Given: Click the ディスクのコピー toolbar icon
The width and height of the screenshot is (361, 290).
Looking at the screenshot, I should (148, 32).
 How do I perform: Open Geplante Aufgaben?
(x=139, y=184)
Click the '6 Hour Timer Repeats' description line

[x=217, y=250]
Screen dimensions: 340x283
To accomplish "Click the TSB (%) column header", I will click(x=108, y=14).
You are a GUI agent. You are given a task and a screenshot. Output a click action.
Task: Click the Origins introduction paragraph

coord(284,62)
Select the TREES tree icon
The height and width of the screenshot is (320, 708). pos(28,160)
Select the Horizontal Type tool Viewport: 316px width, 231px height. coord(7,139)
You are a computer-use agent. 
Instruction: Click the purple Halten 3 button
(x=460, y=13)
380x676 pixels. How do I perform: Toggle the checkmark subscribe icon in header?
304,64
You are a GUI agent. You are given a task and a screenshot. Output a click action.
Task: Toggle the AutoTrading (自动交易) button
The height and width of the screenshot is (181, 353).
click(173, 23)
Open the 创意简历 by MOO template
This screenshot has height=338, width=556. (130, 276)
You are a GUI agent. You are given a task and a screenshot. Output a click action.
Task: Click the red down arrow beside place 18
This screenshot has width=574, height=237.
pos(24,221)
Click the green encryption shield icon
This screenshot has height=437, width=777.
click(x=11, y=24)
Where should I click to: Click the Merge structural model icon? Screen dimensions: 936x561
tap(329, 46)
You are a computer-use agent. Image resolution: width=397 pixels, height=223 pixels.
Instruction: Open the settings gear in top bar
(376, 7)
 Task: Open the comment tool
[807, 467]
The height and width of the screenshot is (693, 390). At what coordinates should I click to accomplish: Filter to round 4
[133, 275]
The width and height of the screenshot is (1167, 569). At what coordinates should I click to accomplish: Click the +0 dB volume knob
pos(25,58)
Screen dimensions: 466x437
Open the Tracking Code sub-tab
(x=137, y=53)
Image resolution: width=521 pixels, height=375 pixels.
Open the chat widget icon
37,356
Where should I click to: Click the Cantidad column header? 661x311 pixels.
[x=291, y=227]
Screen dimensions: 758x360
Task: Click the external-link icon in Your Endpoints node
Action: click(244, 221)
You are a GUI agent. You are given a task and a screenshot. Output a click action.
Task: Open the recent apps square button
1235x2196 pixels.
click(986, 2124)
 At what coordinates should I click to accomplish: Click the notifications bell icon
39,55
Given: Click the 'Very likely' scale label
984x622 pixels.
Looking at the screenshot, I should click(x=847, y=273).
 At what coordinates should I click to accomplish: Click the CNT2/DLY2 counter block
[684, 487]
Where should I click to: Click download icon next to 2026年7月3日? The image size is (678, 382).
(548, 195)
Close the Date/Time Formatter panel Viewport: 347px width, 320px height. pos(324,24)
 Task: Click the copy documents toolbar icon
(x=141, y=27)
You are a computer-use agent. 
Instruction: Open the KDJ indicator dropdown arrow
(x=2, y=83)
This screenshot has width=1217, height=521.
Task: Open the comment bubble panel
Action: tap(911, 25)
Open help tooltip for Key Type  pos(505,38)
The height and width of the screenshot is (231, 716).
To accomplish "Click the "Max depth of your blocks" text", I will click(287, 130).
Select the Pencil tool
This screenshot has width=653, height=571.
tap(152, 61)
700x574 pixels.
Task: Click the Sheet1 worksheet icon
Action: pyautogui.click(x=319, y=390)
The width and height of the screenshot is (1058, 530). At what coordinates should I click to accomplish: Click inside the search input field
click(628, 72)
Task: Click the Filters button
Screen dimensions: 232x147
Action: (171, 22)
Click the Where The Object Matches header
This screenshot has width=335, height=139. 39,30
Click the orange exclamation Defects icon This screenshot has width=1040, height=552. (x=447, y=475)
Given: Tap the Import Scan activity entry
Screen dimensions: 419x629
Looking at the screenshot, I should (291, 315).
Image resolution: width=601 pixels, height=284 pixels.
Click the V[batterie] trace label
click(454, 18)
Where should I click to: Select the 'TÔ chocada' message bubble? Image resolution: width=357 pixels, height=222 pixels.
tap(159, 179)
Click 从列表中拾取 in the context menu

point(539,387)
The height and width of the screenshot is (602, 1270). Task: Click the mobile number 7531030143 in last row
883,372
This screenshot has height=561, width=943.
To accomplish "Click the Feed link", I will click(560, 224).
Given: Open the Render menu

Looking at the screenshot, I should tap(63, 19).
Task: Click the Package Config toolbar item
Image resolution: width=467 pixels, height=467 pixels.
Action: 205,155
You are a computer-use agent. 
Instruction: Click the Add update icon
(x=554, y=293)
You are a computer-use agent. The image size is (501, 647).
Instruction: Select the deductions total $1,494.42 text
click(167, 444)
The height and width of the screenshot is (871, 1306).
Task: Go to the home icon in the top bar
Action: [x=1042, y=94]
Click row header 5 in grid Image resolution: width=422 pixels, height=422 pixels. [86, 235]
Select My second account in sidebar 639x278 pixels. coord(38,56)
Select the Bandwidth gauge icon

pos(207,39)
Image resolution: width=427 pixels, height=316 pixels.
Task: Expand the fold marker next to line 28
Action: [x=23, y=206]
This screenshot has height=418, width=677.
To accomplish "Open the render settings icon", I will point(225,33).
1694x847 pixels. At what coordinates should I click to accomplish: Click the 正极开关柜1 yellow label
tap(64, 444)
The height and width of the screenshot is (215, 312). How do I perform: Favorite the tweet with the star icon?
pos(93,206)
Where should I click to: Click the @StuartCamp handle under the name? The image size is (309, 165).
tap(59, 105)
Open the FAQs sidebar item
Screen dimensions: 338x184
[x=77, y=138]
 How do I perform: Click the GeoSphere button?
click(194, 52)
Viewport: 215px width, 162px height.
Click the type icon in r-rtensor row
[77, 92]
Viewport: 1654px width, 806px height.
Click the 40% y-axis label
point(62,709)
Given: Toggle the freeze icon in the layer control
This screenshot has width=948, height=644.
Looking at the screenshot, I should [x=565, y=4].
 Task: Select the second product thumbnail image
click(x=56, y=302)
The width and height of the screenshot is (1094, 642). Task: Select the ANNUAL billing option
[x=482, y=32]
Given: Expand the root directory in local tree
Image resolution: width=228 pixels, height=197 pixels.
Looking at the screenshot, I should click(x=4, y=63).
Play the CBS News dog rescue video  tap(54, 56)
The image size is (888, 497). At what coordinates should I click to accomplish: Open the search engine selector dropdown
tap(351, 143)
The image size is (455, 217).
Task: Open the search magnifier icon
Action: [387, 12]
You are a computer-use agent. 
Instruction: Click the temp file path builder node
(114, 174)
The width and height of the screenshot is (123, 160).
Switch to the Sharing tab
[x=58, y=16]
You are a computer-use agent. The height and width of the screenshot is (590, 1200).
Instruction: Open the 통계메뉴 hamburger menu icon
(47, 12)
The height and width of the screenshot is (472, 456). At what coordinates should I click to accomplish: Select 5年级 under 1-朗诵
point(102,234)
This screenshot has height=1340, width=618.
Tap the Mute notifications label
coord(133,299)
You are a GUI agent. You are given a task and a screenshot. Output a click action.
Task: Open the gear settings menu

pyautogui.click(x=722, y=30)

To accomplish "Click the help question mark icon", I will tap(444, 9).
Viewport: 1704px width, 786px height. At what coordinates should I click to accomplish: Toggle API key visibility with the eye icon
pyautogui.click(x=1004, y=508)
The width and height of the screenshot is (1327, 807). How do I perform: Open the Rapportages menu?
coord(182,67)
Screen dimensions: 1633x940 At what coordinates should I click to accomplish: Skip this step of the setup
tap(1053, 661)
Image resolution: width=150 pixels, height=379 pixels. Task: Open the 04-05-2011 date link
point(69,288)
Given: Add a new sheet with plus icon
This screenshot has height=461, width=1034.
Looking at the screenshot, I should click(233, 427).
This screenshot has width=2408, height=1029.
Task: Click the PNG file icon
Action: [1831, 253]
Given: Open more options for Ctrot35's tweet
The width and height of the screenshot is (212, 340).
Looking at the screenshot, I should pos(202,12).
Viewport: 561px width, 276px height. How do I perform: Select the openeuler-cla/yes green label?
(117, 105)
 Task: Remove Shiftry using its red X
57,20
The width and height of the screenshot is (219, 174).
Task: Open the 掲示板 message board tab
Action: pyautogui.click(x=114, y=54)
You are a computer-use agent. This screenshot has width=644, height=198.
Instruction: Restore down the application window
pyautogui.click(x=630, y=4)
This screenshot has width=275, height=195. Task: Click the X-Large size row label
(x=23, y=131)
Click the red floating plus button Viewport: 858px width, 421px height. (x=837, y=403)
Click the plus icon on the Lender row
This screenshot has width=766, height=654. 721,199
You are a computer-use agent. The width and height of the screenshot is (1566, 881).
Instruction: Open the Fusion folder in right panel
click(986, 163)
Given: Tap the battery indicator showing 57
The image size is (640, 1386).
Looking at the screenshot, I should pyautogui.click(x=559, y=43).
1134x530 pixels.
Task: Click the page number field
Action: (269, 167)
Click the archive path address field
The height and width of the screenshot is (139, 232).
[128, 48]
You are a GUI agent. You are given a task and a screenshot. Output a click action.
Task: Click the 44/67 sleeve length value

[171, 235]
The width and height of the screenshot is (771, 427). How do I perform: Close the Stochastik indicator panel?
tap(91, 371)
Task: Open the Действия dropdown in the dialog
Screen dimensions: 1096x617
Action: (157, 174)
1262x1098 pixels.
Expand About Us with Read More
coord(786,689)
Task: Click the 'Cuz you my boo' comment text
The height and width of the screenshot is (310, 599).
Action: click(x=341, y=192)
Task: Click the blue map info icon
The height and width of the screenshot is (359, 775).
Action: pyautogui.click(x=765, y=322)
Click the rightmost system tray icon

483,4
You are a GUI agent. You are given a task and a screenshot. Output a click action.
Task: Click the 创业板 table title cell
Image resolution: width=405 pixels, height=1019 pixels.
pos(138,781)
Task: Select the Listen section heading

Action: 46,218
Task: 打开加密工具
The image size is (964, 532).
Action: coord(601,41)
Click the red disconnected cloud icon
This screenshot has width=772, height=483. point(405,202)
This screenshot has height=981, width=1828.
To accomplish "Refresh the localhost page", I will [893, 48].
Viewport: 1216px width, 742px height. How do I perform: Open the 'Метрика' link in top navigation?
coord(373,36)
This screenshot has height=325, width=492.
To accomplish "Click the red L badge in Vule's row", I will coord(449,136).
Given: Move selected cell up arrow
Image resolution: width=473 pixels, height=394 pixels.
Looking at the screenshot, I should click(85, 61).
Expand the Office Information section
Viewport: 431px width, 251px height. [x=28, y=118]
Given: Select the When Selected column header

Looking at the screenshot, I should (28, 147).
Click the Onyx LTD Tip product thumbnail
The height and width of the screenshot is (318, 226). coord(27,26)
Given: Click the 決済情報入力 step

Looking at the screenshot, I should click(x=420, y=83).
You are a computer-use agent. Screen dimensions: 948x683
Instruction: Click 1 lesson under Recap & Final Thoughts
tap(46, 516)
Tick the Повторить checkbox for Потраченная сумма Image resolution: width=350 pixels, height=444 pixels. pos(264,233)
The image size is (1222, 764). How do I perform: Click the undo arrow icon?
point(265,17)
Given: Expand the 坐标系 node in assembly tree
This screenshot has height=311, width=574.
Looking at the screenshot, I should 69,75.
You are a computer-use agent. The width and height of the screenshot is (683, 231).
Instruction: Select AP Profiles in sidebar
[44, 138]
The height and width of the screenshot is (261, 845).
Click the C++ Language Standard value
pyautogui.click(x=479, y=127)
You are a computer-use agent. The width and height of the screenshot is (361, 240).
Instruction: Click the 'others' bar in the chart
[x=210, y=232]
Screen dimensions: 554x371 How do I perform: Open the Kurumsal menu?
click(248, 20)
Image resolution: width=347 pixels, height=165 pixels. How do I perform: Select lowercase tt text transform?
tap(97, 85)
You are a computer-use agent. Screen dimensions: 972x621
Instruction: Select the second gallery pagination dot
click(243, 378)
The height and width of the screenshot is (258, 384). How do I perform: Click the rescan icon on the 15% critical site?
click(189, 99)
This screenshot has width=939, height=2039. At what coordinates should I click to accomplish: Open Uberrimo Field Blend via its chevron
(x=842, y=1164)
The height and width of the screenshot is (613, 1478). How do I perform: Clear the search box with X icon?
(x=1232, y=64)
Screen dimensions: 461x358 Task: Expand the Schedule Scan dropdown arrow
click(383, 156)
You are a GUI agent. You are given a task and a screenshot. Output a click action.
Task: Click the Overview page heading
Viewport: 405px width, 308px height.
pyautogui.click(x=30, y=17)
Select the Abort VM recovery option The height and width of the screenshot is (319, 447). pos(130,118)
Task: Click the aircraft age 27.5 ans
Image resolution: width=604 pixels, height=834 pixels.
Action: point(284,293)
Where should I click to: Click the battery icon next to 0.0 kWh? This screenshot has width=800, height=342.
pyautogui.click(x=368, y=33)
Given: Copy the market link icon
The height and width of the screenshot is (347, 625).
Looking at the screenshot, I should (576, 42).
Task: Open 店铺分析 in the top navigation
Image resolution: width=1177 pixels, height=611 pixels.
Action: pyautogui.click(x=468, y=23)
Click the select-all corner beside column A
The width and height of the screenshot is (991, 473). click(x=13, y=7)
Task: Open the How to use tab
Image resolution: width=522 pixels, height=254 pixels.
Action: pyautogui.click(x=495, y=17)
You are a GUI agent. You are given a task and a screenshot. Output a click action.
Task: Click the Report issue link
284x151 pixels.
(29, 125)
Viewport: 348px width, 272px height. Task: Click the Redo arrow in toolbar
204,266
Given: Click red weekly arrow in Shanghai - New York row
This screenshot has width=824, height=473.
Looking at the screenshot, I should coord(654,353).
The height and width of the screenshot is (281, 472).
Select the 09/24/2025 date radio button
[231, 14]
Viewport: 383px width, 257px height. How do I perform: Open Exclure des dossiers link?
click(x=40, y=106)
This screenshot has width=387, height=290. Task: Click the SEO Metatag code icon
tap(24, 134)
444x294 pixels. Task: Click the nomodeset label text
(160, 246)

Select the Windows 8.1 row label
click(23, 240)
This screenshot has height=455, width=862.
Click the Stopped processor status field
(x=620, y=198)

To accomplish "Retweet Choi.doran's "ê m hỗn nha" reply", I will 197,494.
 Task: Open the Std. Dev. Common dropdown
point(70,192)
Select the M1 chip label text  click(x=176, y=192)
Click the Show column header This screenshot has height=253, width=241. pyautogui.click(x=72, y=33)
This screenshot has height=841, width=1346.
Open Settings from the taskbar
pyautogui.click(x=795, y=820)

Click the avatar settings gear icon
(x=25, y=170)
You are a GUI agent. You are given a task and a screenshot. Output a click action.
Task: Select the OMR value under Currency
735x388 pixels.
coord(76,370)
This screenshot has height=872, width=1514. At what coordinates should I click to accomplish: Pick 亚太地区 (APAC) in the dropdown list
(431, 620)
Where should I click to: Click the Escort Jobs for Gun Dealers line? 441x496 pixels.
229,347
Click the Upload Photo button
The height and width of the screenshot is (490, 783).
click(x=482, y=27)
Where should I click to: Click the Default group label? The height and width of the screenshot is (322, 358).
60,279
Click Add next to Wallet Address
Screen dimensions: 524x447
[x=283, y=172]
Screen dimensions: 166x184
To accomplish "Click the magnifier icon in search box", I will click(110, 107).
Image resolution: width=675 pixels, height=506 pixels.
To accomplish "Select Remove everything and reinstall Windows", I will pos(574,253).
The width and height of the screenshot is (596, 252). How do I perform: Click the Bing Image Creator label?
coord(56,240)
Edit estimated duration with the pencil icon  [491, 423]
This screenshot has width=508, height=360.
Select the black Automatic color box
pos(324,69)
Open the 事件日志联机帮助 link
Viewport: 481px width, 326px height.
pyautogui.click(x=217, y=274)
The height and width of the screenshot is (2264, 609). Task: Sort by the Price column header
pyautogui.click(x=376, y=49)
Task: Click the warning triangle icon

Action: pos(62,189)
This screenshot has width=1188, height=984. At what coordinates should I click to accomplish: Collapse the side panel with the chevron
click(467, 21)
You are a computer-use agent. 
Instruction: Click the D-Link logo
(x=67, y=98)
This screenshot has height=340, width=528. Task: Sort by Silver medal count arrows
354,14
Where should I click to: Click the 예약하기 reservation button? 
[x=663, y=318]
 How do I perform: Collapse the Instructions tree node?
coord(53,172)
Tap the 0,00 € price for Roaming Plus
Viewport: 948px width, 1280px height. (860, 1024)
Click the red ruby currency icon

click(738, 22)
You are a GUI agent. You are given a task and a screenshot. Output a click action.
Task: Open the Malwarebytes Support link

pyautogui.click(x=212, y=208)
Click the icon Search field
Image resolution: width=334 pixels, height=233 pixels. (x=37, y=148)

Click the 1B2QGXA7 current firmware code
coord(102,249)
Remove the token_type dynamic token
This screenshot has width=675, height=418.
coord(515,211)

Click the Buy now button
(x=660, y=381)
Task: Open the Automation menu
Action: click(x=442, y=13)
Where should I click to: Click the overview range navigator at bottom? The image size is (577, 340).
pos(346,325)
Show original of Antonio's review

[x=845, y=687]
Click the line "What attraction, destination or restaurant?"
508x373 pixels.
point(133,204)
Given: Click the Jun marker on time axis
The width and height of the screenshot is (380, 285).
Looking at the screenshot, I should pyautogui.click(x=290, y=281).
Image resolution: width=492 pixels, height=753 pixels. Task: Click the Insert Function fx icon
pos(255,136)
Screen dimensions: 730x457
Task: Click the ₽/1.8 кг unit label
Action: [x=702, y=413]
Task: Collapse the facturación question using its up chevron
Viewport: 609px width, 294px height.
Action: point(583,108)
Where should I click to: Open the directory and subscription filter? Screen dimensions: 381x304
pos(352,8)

▶ REQUIRED WORK
Only a number is wanted here: the count of lines in the material above that contain "question".

▶ YOUR SOLUTION
2